Options must be prefixed with {pbcommand}.task_options.{option_id} format.

Details and Example of a Resolved Tool Contract

  • Language agnostic JSON format to encode the resolved values
  • input, outputs file types are resolved to file paths
  • nproc and other resources are resolved
  • IO layers to convert between JSON and python using load_resolved_tool_contract_from in pbcommand.pb_io

Example Resolved Tool Contract:

{
  "driver": {
    "env": {},
    "exe": "python -m pbcommand.cli.example.dev_app --resolved-tool-contract "
  },
  "resolved_tool_contract": {
    "input_files": [
      "/tmp/tmpVgzvudfasta"
    ],
    "nproc": 1,
    "options": {
      "pbcommand.task_options.dev_read_length": 27
    },
    "output_files": [
      "/tmp/file.fasta"
    ],
    "resources": [],
    "is_distributed": false,
    "task_type": "pbsmrtpipe.task_types.standard",
    "tool_contract_id": "pbcommand.tools.dev_app",
    "log_level": "INFO"
  }
}

Testing Tool Contracts

There is a thin test framework in pbcommand.testkit to help test tool contracts from within nose.

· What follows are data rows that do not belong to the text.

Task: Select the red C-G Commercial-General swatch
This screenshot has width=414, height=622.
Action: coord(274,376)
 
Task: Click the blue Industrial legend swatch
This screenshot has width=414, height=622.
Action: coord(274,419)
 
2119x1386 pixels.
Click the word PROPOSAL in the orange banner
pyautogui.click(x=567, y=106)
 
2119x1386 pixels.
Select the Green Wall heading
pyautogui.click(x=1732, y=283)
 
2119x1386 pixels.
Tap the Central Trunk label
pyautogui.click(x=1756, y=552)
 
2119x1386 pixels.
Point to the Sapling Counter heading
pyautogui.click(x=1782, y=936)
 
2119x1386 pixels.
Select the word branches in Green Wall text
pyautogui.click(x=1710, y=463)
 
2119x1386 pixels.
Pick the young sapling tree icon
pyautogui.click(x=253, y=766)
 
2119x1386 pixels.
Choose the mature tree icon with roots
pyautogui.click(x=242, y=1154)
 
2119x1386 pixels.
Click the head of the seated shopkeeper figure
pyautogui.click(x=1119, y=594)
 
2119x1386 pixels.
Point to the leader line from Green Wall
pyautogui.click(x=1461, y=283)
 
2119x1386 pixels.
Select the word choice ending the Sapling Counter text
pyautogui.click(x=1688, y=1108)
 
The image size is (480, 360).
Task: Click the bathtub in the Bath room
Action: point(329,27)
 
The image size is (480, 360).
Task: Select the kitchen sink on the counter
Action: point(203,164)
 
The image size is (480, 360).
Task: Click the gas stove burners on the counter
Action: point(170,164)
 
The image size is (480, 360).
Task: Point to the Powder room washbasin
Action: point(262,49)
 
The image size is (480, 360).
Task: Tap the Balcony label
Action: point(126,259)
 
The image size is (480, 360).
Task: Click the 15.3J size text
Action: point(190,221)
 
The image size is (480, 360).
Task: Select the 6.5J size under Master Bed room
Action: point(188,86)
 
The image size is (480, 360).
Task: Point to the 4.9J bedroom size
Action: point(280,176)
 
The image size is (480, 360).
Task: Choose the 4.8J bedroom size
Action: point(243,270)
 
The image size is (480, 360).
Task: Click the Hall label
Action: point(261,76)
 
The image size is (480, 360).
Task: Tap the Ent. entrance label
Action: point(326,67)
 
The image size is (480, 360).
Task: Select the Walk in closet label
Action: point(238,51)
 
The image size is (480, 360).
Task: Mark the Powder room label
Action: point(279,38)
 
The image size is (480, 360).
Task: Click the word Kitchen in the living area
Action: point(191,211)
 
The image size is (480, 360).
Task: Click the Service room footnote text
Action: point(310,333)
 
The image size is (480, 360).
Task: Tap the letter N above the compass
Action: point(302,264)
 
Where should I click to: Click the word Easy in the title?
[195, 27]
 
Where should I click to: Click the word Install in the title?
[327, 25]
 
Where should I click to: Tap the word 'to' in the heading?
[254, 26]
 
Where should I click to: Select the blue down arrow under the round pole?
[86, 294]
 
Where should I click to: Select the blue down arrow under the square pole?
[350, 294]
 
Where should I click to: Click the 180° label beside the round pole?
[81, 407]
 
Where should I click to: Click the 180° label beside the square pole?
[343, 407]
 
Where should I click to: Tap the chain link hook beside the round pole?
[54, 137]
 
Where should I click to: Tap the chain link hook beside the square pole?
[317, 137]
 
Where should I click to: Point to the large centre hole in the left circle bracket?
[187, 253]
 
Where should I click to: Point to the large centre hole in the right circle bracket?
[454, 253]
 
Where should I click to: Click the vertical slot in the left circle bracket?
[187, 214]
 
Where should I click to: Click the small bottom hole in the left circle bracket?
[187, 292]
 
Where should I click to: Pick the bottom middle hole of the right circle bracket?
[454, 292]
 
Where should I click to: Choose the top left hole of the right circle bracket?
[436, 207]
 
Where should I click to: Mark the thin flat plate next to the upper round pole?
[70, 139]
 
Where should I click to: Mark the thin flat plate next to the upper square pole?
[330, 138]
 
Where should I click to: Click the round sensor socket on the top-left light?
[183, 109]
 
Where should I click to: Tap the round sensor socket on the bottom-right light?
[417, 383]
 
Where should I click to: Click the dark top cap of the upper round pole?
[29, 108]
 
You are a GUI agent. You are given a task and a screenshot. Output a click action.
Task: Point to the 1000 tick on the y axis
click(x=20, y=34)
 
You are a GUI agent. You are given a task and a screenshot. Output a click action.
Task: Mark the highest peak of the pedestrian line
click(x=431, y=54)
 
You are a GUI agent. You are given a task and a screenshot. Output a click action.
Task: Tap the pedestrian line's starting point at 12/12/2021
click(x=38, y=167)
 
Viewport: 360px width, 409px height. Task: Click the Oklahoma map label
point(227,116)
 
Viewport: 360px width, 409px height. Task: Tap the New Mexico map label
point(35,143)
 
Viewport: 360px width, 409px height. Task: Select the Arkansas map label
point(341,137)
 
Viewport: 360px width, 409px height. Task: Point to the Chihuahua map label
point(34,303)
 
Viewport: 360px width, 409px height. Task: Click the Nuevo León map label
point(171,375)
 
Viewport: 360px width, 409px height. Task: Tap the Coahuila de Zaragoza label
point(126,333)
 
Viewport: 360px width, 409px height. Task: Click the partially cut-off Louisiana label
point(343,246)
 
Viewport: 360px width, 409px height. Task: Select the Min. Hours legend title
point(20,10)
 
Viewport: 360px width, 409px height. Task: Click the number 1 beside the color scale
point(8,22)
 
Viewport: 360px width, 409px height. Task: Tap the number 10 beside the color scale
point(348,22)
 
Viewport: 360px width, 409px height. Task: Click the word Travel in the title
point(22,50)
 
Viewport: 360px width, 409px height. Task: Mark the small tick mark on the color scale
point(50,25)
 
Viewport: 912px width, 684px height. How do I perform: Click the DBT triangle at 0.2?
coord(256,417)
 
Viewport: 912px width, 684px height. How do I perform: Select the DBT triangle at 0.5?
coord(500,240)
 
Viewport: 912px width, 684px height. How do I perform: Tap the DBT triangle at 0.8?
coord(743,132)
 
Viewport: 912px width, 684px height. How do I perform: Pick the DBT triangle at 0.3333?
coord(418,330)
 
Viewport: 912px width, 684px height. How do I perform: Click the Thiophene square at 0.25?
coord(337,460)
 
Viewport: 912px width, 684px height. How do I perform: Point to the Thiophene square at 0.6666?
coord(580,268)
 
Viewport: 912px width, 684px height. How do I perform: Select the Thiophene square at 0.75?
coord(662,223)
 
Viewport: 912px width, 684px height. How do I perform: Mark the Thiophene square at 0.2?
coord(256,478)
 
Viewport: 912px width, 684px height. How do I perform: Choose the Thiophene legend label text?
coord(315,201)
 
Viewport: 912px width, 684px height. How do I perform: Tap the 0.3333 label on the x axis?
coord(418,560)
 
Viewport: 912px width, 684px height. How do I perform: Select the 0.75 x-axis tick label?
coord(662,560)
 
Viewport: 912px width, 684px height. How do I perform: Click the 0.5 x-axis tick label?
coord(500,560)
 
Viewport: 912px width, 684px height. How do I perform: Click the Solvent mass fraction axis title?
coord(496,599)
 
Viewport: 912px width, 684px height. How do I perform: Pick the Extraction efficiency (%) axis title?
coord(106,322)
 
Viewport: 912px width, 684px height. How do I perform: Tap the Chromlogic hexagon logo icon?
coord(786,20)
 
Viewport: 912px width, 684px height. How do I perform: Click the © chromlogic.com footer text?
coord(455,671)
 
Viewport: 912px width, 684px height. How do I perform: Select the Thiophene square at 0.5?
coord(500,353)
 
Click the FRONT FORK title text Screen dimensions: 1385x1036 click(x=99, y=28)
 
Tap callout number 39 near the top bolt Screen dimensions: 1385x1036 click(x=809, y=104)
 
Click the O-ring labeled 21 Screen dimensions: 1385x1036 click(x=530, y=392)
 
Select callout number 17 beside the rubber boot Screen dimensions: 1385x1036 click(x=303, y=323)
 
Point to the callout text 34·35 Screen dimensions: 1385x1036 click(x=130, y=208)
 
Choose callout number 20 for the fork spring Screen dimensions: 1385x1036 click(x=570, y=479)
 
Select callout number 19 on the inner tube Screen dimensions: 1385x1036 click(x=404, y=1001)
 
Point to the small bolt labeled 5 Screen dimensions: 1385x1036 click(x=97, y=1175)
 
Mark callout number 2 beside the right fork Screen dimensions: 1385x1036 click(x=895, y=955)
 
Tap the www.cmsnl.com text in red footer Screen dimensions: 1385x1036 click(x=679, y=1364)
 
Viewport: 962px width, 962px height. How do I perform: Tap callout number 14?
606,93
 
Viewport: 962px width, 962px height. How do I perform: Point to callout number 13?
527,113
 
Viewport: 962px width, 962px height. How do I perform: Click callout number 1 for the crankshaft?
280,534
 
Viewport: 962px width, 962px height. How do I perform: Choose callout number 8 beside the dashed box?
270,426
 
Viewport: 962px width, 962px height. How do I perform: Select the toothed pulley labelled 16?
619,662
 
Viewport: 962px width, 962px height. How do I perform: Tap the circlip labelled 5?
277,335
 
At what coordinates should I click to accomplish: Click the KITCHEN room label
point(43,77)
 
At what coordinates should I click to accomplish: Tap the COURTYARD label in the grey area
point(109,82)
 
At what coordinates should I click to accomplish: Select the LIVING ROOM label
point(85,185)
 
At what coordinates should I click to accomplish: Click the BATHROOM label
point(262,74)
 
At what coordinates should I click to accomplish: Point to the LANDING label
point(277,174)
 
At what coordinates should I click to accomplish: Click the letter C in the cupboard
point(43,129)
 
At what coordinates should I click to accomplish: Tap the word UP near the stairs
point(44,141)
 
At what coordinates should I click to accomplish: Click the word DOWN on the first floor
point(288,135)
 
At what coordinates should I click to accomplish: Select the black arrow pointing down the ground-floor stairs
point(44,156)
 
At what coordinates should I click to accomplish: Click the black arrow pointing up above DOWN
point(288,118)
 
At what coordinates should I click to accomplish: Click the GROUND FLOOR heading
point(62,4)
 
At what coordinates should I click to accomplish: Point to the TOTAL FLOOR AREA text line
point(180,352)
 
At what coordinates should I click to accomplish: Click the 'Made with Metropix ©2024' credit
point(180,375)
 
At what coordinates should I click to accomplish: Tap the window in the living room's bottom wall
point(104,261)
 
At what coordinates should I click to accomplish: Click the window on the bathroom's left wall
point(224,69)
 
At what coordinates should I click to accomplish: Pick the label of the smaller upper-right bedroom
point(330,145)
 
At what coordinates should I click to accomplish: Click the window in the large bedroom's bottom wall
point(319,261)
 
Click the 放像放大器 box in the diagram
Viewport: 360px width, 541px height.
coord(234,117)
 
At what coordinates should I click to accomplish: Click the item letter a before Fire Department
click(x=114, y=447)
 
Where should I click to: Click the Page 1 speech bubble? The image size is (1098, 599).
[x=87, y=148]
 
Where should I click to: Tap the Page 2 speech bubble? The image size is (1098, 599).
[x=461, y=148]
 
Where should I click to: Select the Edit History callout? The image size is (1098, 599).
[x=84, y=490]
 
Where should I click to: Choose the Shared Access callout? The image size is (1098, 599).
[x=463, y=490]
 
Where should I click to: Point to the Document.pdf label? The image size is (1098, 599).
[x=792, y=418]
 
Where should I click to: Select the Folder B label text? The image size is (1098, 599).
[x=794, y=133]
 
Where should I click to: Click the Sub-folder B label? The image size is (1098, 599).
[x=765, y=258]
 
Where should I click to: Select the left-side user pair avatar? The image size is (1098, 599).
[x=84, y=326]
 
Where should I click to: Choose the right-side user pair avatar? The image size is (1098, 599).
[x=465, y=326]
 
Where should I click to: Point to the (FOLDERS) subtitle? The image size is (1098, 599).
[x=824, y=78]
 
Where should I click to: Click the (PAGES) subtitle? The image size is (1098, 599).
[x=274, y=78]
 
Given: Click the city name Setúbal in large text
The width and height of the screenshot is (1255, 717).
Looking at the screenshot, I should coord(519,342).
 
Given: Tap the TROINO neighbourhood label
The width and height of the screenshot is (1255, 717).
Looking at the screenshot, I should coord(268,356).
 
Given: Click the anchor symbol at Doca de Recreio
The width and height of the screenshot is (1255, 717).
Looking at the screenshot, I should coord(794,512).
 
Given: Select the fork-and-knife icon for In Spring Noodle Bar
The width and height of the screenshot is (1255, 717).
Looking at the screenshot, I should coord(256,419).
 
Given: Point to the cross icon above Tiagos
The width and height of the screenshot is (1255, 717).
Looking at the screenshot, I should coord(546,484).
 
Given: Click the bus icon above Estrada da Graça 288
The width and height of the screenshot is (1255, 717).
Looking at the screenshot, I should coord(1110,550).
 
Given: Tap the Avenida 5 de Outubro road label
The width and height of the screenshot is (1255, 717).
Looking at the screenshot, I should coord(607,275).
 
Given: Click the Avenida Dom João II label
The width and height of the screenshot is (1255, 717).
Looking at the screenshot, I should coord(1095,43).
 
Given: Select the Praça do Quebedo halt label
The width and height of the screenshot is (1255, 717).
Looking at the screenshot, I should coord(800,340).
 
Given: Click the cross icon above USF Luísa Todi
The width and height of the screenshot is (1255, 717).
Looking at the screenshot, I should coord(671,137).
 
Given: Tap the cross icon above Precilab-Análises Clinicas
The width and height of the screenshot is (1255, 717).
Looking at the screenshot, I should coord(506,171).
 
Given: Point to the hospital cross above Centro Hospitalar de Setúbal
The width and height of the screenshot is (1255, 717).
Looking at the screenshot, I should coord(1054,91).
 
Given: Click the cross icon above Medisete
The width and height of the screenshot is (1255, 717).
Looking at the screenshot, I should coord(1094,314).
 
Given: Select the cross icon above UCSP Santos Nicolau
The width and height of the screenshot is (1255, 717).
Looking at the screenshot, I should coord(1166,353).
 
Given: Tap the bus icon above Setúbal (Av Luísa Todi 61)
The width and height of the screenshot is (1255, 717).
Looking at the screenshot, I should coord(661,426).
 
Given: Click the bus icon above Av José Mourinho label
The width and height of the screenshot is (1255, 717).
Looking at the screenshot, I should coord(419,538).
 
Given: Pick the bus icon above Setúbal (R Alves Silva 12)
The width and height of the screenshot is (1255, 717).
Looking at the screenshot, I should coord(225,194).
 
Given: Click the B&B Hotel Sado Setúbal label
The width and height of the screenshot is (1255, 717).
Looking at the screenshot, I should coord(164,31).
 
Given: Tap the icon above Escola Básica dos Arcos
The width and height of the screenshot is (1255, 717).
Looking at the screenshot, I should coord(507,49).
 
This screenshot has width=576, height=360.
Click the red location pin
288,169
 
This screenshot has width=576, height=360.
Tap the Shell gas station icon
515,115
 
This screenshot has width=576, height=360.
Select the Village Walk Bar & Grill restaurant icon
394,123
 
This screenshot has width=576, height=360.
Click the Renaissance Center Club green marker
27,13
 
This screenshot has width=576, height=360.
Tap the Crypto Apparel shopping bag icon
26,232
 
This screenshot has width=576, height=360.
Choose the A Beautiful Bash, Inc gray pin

The PbTestApp base class will provide the core validation of the outputs as well as handled the creation of the resolved tool contract.

Output Validation assertions

  • validates Output files exist
  • validates resolved task options
  • validates resolved value of is distributed
  • validates resolved value of nproc

Example:

from __future__ import absolute_import
import logging

from .base_utils import get_data_file
from pbcommand.testkit import PbTestApp
from pbcommand.resolver import ToolContractError

log = logging.getLogger(__name__)


class TestRunDevApp(PbTestApp):
    DRIVER_BASE = "python -m pbcommand.cli.examples.dev_app "
    REQUIRES_PBCORE = True
    INPUT_FILES = [get_data_file("example.fasta")]
    TASK_OPTIONS = {"pbcommand.task_options.dev_read_length": 27}


class TestTxtDevApp(PbTestApp):
    DRIVER_BASE = "python -m pbcommand.cli.examples.dev_txt_app "
    # XXX using default args, so the emit/resolve drivers are automatic
    REQUIRES_PBCORE = False
    INPUT_FILES = [get_data_file("example.txt")]
    TASK_OPTIONS = {"pbcommand.task_options.dev_max_nlines": 27}
    RESOLVED_TASK_OPTIONS = {"pbcommand.task_options.dev_max_nlines": 27}


class TestQuickDevHelloWorld(PbTestApp):
    """Runs dev_qhello_world """
    DRIVER_EMIT = "python -m pbcommand.cli.examples.dev_quick_hello_world  emit-tool-contract pbcommand.tasks.dev_qhello_world "
    DRIVER_RESOLVE = "python -m pbcommand.cli.examples.dev_quick_hello_world  run-rtc "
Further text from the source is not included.